好きなように語れること──それはつまり、マドンナがこのアルバムを発表する根拠でもある。同時に、自由に好きなことを言える場所でなければおかしいと、聴く人すべてに疑問を投げかけているというニュアンスすら感じ取れる。事実、いまのアメリカでディキシー・チックスに何が起こったか。そして、マドンナが立ち上がらなければ他の誰に、それができるというのか。
「歌は私にとって表現の源だわ。そういう詩的な手段のほうが、単純なQ&Aよりものびのびと語れるの。自分は歌を通じて思いを伝えて、聴く人には自由に解釈してもらいたいのよ。具体的な解説を押しつけるつもりはないわ」。
そう語れるクレヴァーさを持つマドンナは、だから、このアルバムではまったく戦争に触れることはない。そうではなく、むしろいまのアメリカを構成する〈価値観〉そのもののあり方について唄うというやりかただ。

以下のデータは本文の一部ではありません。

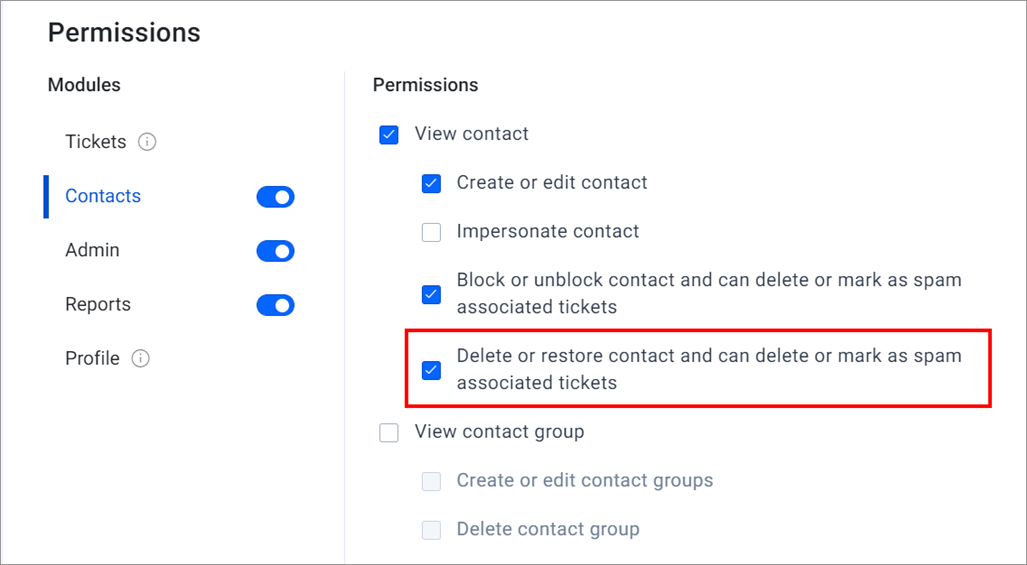Open the Tickets module
1027x565 pixels.
tap(96, 142)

つまり、表層ではなく根源に焦点を当てることで、アメリカ人のみならずすべての人間(私も、あなたも)に問題意識を同時に植え付ける。そのうえ、単に形而上的でゴチゴチの御託を並べるのではなく、時には自分のキャリアを振り返って、時には幼い頃の思い出をモチーフにしながらも、さりげなく普遍的な意識を浮き上がらせるという方法論に、この女性が〈歴史〉とイコールで語られるだけの理由を見た気がする。巧すぎる。

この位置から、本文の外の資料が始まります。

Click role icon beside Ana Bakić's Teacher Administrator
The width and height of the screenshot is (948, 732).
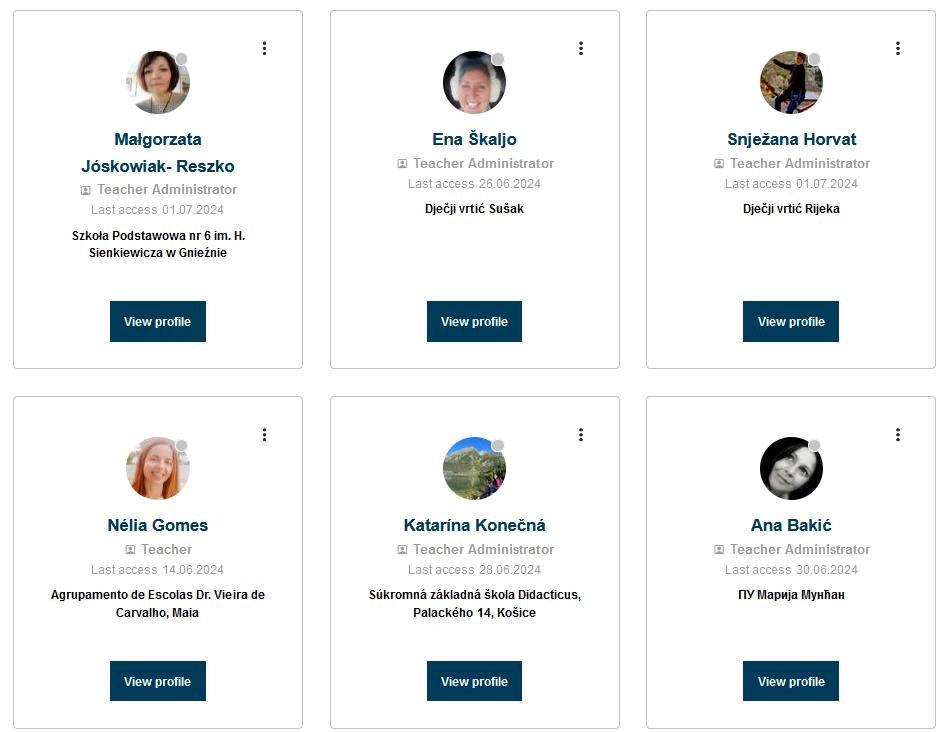(x=719, y=550)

サウンド面に目を向けると、今作も共同プロデューサーとしてフランス人のミルウェイズ・アマッザイの名が見える。マドンナが〈実験室の天才〉と呼ぶ男だ。もともとダンス・ミュージック好きのマドンナのアイデアを形にするための、もはや片腕といってもいい存在だろう。

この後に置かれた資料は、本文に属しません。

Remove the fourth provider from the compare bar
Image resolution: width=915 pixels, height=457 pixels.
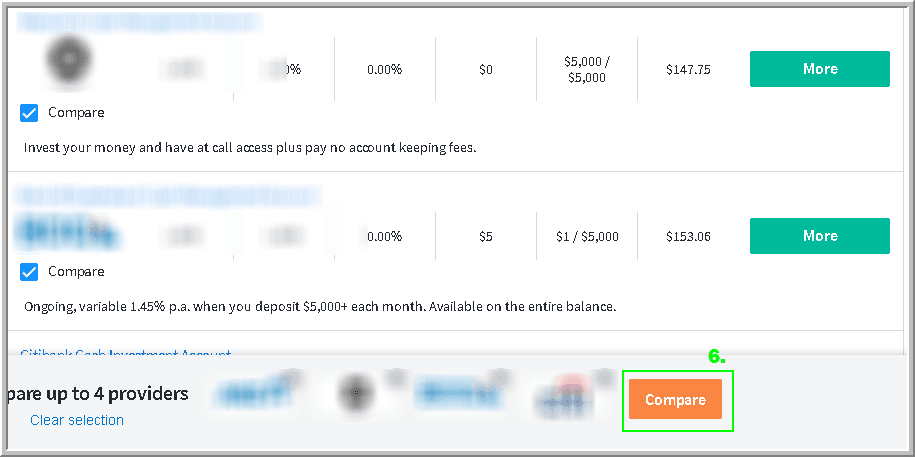604,378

「(音楽に関しては)詩的なマジックというのかしら。音楽を聴くと、自然と歌が湧き出てくるのよ。私の中の何かを揺り動かすものがあって、気がつくと書き始めている感じね。特にギターを弾けるようになってからは、他人に頼らずとも自分で曲を作れるし。そのぶん、私らしさが出ているかもしれないわ。とにかくギターを弾き出すと、コードが、自分の中の感情や音を刺激してくれるの。あとは意識の流れに身を任せるだけ。書き留めたものは持ち歩いているわよ。車でも、飛行機でも、どこにいても読み返して、足したり消したり、変えたりしている。常に作り続けているのよね」。
彼女のギターへの愛情は、このアルバムのそこかしこから流れ出ている。耳を澄ませばギターの音、それもアコースティック・ギターがアルバム全体の主軸になっていることに、すぐに気づくだろう。ギターの音色から導かれるバラードたちは、彼女が歌詞に込めたメッセージをじわじわと聴くものに浸透させてゆく。ガツンと殴られるような衝撃(=歌詞)は一度経験すればお腹いっぱいになるのが普通だが、この音の心地良さはまるで魔女の媚薬だ。何度も何度も体験したくなる。
そして聴くうちに、改めて発見するのだ。このアルバムの歌詞には女性性への挑戦も、失った母への想いも、家族への愛も、宗教的な荘厳さも、つまり、これまでマドンナが唄ってきたはずのすべての要素が、さりげなくも改めて含まれていることに。マドンナの歩みのすべてがここにはある。このアルバムに込めた彼女の〈革命〉には、自分自身の成功の軌跡を一旦はリセットして、一から紡いでいこうという意志も含まれているのかもしれない。